If you’re not satisfied with the performance of your workers’ compensation attorney, you can always switch lawyers, even in the middle of your case. But before you terminate the attorney-client relationship, there are several things to consider.
First, it might be more difficult to find another workers' comp lawyer to represent you after firing your first one. Rightly or wrongly, many attorneys consider this a red flag for a prospective client. Perhaps more importantly, because your first attorney is entitled to reasonable compensation for his services, any newly hired lawyer would forfeit a portion of his or fee if your case is successful.
It’s also important to examine the legitimacy of the reasons for seeking new counsel. If your attorney fails to keep in contact with you, exhibits rudeness or unprofessional behavior, or displays a lack of expertise in workers’ comp, you can fire him or her without reservations. But many clients, frustrated with the endless delays in their case, blame their attorneys when the real fault lies elsewhere. When considering whether to switch attorneys, it’s essential to maintain realistic expectations about what an attorney can and cannot control.
Now let's discuss some of the most common reasons that clients switch workers' comp attorneys:
My case is taking too long. Nothing happens quickly in a workers’ compensation case. A simple request for medical records can easily take four to six weeks, and it can take many more months for you to be scheduled for an examination with a physician. The vast backlog of cases in most workers’ comp courts can lead to further delays. In the vast majority of cases, blaming your attorney for these delays is like blaming the waiter because your steak isn’t cooked properly. The fault usually lies with the chef, not the server.
In most circumstances, hiring a new attorney won't speed up your case. In fact, there's a better chance that switching lawyers will postpone matters even further, especially if your workers' comp hearing is approaching.
I rarely speak with my attorney, and he doesn't return my phone calls. If your attorney fails to keep you updated on the status of your case, you may have cause for concern. Keep in mind, however, that legal assistants and paralegals can be valuable sources of information about the workers' comp process in general and your case in particular.
If you call to speak with your lawyer but he or she is unavailable, request that a phone conference or in-office meeting be scheduled. Make it clear at your next meeting that you expect better communication. Your attorney should listen to your concerns and take steps to improve communication in the future.
My lawyer doesn't understand workers' comp law. Attorneys who don't specialize in workers' comp tend not to understand the nuances of this complex field of law. If you're not confident that your attorney has a solid grasp of the legal issues in your case, you'd be well-advised to seek new counsel.
Before hiring an attorney, make sure he or she regularly handles workers' comp cases and can explain the relevant issues to you. Ask for references from former clients or other attorneys if you have any doubt.
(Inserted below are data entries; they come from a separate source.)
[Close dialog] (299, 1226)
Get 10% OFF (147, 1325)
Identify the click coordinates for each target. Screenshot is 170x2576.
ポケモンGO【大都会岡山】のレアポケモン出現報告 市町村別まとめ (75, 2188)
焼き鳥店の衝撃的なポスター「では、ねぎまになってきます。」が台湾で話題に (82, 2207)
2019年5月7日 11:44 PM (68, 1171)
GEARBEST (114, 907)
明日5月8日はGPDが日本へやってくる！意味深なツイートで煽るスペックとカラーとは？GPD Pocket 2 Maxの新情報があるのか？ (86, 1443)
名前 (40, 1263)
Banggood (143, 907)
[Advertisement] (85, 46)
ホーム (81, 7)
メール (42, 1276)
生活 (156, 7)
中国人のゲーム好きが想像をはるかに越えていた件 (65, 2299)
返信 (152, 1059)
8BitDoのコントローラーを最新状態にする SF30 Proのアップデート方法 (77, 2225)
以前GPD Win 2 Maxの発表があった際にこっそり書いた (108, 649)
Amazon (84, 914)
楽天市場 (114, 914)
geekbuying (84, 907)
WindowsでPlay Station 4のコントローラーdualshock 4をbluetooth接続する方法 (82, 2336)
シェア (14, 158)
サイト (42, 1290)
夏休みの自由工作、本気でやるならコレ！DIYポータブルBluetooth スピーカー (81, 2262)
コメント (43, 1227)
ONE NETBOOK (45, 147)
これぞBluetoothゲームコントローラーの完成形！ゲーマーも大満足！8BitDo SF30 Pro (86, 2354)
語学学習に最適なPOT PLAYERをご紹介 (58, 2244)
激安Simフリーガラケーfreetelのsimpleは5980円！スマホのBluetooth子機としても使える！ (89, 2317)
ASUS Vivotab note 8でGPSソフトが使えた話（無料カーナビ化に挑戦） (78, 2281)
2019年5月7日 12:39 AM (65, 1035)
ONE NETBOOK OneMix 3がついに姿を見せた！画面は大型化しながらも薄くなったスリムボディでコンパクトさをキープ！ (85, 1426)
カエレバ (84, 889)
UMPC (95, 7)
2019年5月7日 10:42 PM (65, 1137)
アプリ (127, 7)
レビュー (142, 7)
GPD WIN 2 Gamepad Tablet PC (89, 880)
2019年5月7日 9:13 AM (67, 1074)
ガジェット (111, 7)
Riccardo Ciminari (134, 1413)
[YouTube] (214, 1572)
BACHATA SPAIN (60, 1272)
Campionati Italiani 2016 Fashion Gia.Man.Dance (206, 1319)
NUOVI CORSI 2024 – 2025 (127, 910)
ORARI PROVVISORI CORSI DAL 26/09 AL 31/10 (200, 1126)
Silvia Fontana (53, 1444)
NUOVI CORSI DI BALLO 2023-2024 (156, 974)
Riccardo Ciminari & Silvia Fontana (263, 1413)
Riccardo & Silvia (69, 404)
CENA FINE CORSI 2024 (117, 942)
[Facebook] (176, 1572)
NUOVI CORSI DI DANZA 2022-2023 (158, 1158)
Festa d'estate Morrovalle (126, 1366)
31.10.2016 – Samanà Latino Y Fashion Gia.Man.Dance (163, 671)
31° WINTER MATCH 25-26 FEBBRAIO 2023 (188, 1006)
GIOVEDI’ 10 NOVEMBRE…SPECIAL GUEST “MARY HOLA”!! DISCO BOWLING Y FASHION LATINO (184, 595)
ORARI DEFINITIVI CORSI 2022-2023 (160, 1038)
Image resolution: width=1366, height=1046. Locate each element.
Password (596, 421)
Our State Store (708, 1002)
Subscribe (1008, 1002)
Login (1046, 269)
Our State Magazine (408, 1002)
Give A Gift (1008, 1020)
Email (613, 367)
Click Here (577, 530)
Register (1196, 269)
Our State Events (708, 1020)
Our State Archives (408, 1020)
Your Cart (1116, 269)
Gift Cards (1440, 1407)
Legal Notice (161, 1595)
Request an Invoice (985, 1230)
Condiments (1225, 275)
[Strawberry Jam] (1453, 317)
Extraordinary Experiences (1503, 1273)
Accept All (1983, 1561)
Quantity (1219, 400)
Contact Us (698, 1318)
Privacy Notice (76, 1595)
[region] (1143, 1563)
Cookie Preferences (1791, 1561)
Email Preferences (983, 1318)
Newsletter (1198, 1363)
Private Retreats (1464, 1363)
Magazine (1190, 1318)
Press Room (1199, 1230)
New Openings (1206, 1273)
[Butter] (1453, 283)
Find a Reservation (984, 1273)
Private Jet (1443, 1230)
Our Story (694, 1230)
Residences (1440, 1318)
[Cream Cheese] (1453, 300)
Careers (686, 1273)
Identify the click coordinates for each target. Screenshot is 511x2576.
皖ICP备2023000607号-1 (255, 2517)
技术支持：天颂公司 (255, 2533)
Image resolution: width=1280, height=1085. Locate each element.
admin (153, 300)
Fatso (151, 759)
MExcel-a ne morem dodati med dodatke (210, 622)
My attorney isn't working hard enough on my case. A good workers' comp attorney is a zealous advocate, not a passive observer. You are well within your rights to inquire (in a non-confrontational manner) precisely what steps your lawyer has taken to advocate on your behalf. Has she written a letter to your employer or the workers' comp insurer? Has she arranged for you to undergo a medical exam or receive vocational rehabilitation? Is she engaging in settlement negotiations or preparing for your hearing?
Bear in mind that you've presumably hired your attorney for his or her expertise in the field of workers' comp. While it can be tempting to second-guess your lawyer's actions or strategy, to some extent you simply must trust your attorney's instincts and judgment.
Attorneys' fees in workers’ compensation cases are governed by state law and generally amount to 10% to 15% of benefits awarded. If more than one attorney has worked on your case, the lawyers split the fee according to how much work each has performed. If the lawyers themselves cannot agree on a particular fee-sharing arrangement, the fired attorney may file an "attorney's lien" on your workers' comp case and petition the court for a fee when your case resolves.
At first blush, requiring multiple attorneys to split a single fee appears to be a good deal for clients. The downside to this arrangement is that it becomes much harder for clients to find a second attorney after firing their first. Attorneys' fees in workers' comp cases are already low-margin even under the best circumstances. Most attorneys are reluctant to accept new cases that will pay only a fraction of their usual fee.